→ **What to work on**
Omit any picture, and return the remaining data exactly as written.

→ **Data shown**
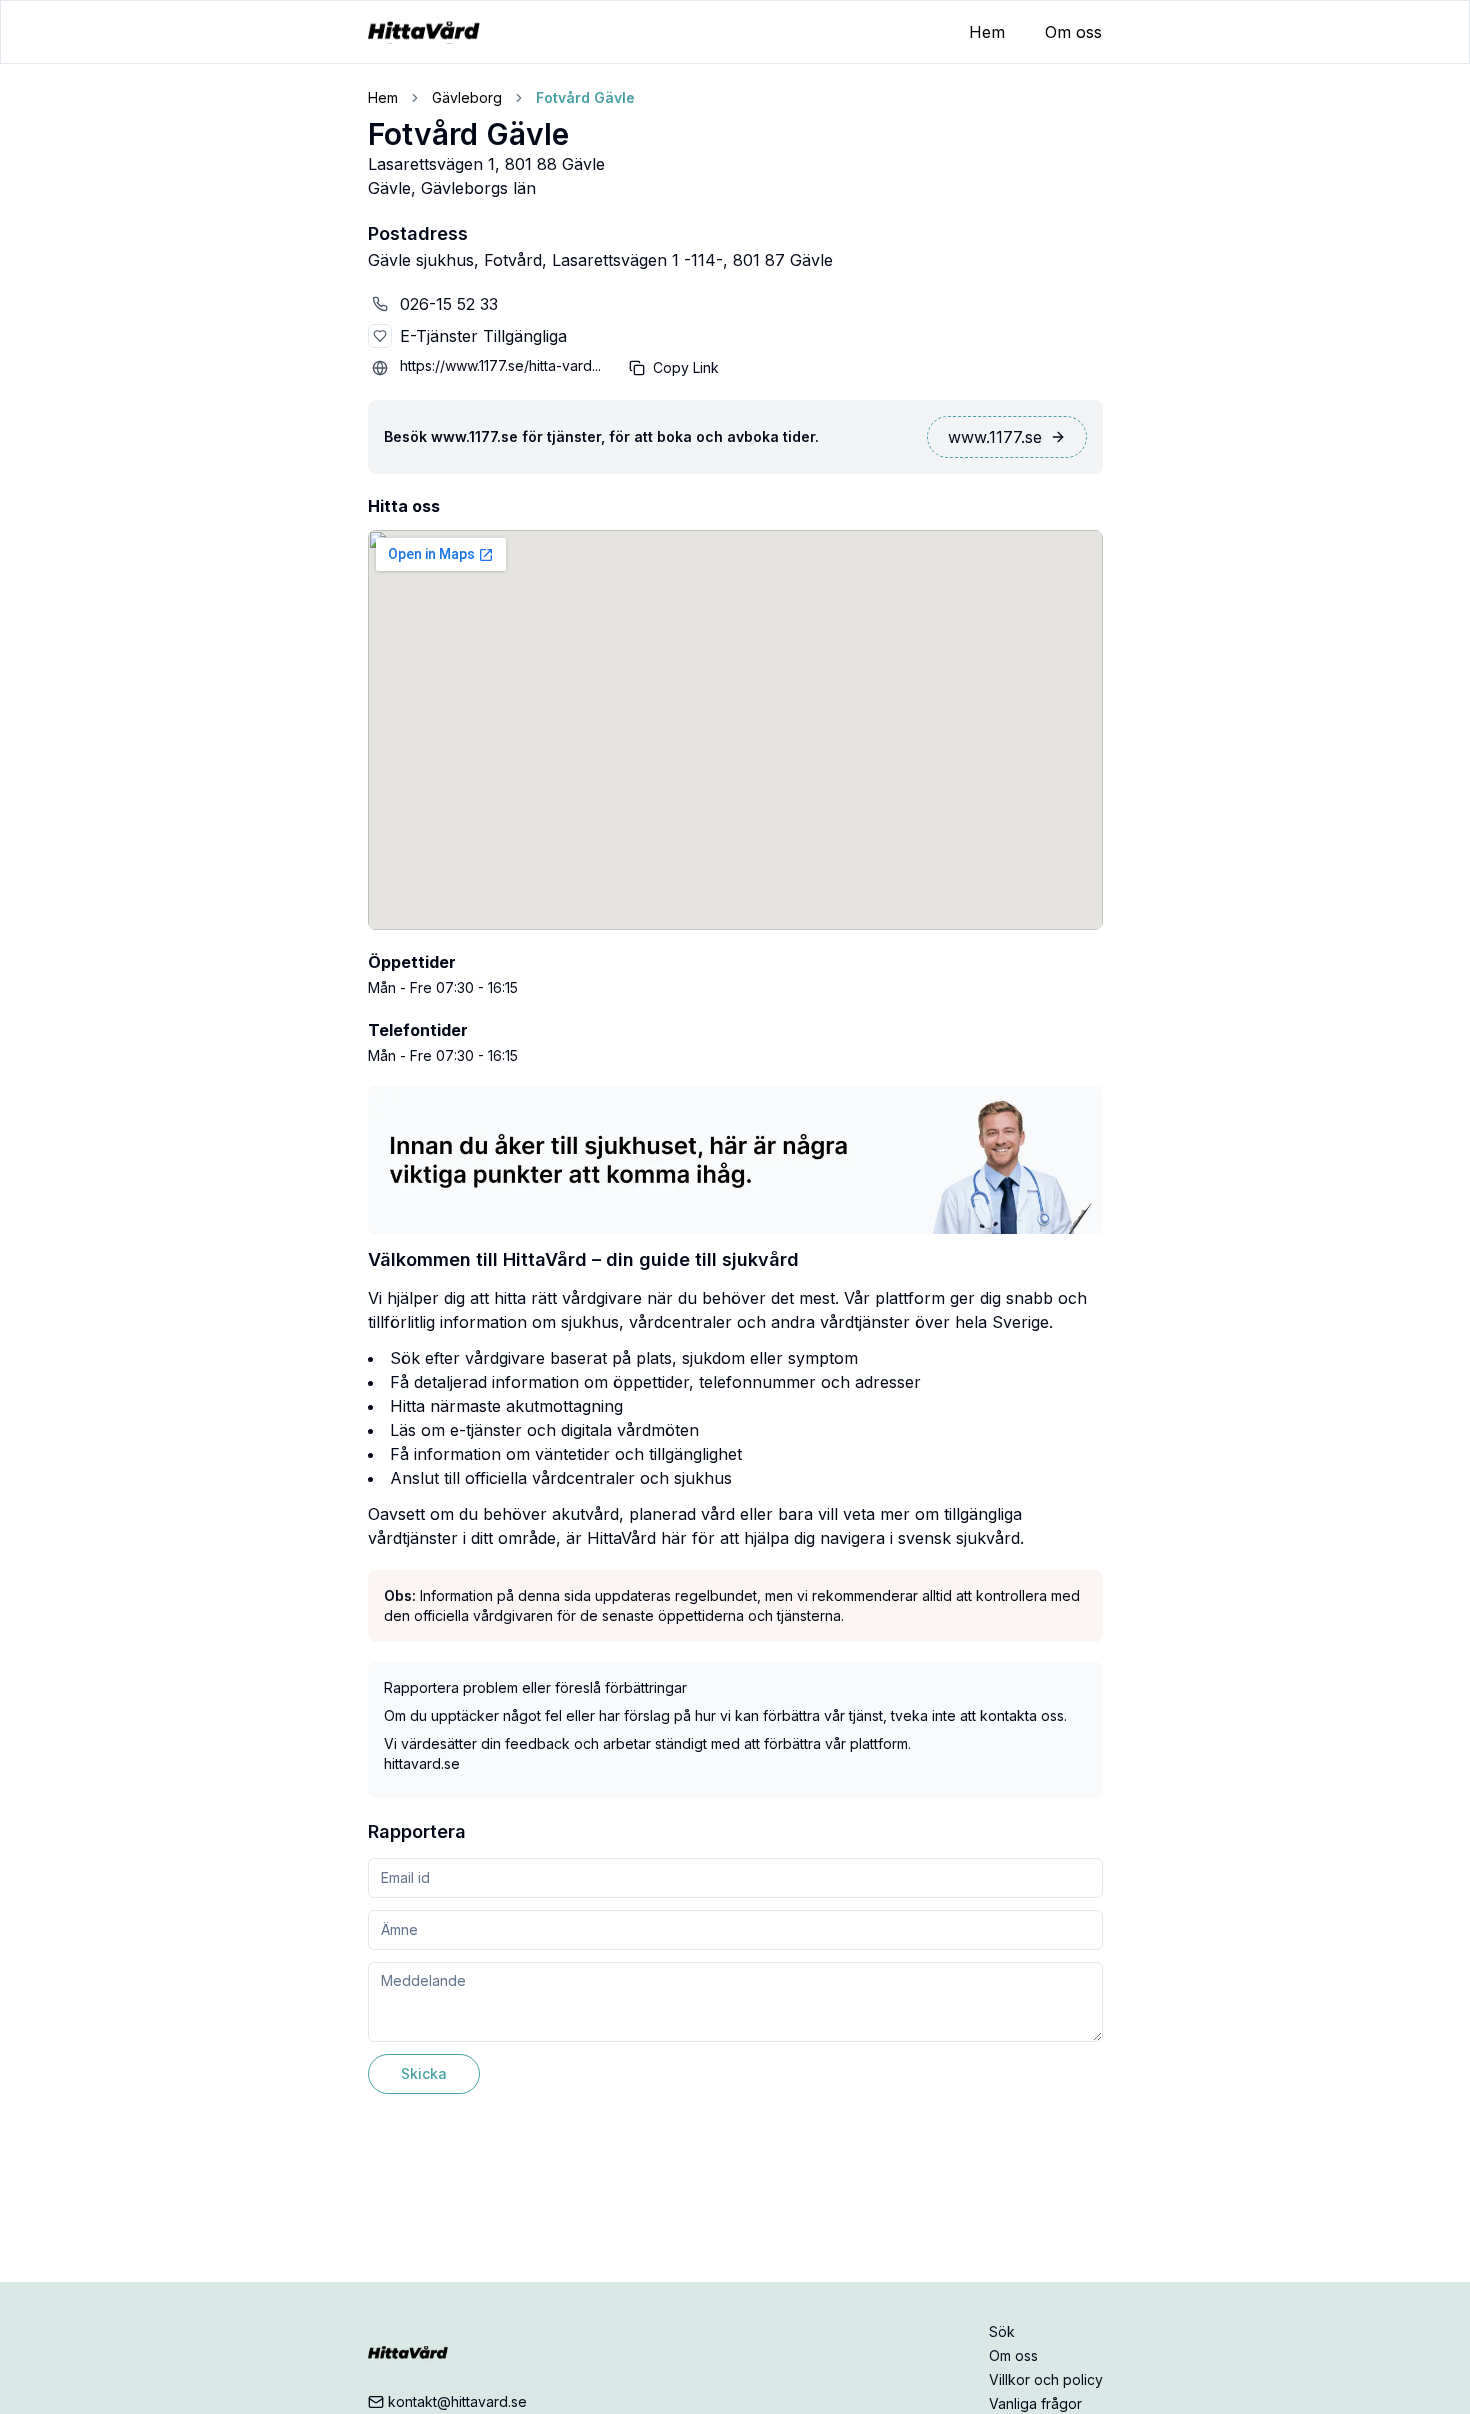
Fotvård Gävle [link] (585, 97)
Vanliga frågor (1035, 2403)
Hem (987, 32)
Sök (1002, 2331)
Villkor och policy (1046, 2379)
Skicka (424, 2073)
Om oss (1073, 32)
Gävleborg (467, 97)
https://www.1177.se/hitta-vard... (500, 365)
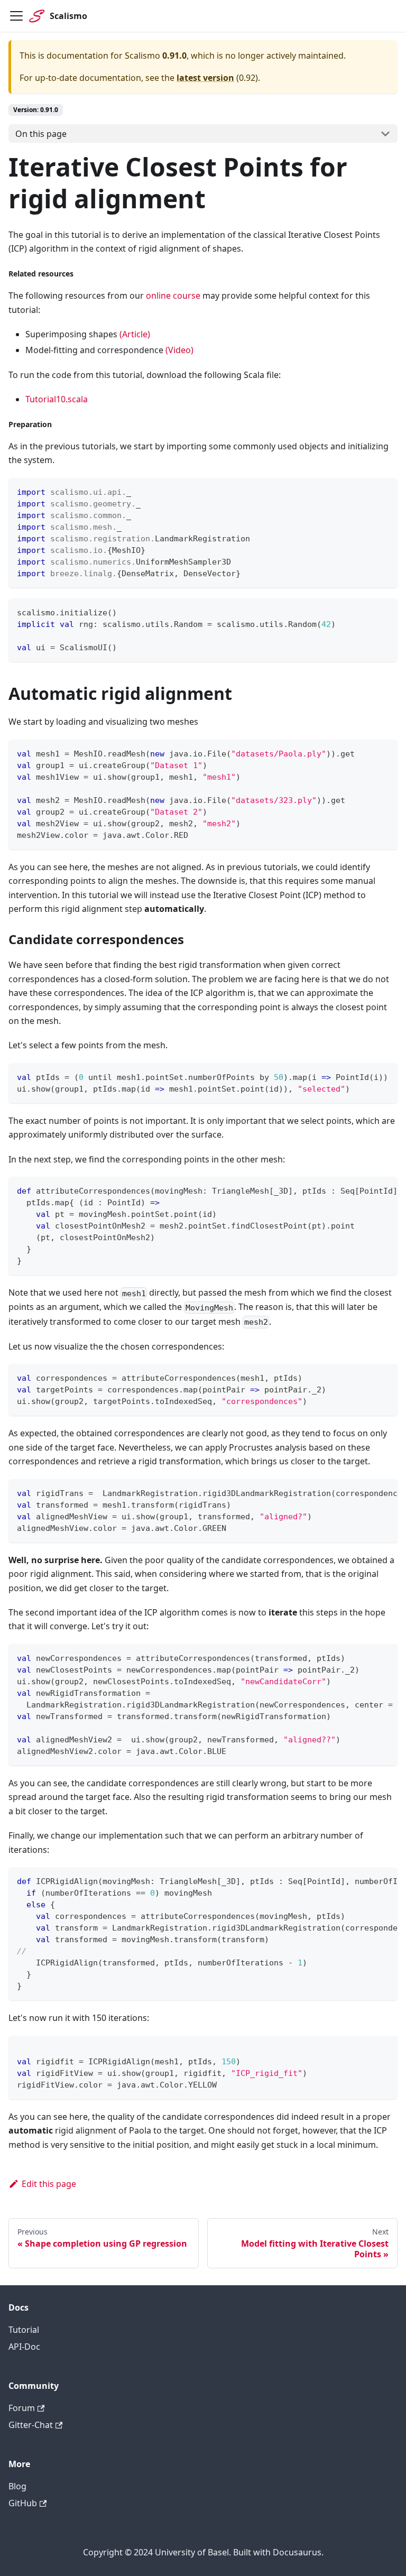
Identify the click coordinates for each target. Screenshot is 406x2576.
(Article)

→ **Response box**
Fotvård Gävle [link] (585, 97)
Vanliga frågor (1035, 2403)
Hem (987, 32)
Sök (1002, 2331)
Villkor och policy (1046, 2379)
Skicka (424, 2073)
Om oss (1073, 32)
Gävleborg (467, 97)
https://www.1177.se/hitta-vard... (500, 365)
Identify the click coordinates for each target. Screenshot is 406x2576.
(Article)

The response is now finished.